The ancient Greeks favored wit and cleverness in a man. Odysseus displays his cleverness in the plans he creates on his journey home to Ithaca. For example, when Odysseus and his crew are stuck in Polyphemus’ cave, Odysseus uses his intellect to escape from being eaten by Polyphemus. Polyphemus is a Cyclops who is Poseidon’s son, and he is going to eat Odysseus and his crew. First, Odysseus comes up with the plan to burn the Polyphemus’ eye, so that he cannot see. “The men took hold of the stake, and thrust the sharp point into his eye; and I leaned on it from above and turned it round and round” (107). After doing this, Odysseus comes up with the clever plan to hide under the animals and escape right through the door. He says. “I tied them in threes, with a man under the middle one, while the two others protected him on each side” (108). Odysseus shows that he is smart enough to come up with a plan to get out of even the toughest situations. With all of Odysseus’s wit and cleverness, and being athletic, Odysseus becomes the perfect Greek man.
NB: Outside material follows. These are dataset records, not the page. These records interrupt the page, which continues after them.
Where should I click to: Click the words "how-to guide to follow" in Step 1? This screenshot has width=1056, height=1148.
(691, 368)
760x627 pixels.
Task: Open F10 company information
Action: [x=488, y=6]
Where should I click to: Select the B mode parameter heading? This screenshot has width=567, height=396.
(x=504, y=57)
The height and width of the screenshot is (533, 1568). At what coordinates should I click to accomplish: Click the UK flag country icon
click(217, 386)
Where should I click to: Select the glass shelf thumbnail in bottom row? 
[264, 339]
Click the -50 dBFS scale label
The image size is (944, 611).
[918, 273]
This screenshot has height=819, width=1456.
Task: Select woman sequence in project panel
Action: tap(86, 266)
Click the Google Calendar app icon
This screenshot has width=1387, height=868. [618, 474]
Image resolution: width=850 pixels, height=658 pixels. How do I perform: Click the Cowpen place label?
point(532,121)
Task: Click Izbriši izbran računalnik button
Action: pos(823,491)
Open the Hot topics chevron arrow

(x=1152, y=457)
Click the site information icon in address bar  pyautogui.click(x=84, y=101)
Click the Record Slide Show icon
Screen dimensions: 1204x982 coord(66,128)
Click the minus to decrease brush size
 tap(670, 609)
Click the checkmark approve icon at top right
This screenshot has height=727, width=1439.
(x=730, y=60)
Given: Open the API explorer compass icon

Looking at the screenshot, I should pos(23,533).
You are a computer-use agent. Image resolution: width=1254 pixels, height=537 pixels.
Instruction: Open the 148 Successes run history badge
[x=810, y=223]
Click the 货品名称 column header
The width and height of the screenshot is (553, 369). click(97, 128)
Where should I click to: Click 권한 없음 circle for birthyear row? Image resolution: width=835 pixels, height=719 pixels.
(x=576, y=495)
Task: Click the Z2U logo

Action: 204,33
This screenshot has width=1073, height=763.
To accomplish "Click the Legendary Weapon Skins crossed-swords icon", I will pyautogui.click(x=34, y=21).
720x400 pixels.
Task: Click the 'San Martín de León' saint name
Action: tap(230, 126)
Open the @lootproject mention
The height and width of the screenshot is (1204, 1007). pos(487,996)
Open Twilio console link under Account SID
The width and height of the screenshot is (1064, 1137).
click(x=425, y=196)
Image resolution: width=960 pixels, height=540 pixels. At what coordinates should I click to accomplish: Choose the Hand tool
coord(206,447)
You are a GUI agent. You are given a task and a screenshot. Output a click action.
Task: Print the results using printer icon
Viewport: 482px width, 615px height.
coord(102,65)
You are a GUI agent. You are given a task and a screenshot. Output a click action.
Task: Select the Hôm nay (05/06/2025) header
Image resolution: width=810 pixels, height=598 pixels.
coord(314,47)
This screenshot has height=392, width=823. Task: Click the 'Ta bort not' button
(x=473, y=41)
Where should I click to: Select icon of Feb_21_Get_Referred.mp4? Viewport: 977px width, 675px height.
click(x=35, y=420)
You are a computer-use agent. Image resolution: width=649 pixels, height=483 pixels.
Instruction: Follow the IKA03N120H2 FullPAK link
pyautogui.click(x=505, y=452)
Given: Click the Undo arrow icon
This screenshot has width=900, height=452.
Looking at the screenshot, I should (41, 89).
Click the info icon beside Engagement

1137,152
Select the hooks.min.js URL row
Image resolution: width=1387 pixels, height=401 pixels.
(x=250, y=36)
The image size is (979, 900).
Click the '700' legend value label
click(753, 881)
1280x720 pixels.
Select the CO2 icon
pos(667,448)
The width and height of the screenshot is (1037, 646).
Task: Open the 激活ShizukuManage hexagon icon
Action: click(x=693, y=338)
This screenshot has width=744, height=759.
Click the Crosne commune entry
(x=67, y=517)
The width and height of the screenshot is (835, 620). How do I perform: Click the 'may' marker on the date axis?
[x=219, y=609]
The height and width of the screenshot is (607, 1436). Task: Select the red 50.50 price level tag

The Greeks also preferred that a man be athletic and handsome. Odysseus exhibits both of these traits. For example, when the suitors are competing to see who can bend the great bow. Not one suitor is strong enough to bend the bow. Odysseus, who is seen as a beggar, is the only one who is strong enough to bend the bow. “Then he took the great bow in his right hand, and twanged the string; at his touch it sang a clear note like a swallow” (242). The men are dumbfounded at this point, and this shows just how athletic Odysseus is. In another part of the book, Odysseus is described as being very handsome. Athena, who favors Odysseus over other Greek men, helps Odysseus to look almost like a god before he meets his son Telemachos. Athena wants Telemachos to think of his father as being a young, handsome man, so she helps Odysseus to look like this. Telemachos says, “Why, a moment ago you were old and dressed in rags; now you are like one of the gods who rule the broad heavens” (185). Telemachos cannot even believe that that this young, good looking man is his father. Odysseus is both athletic and handsome, and this also helps him become the perfect Greek man.

Homer presents Odysseus as a man that every Greek should admire and look up to. He takes vengeance for his family, is witty and clever with his plans, and is athletic and handsome. With all of these qualities, Odysseus could be seen as a “textbook” for young Greeks.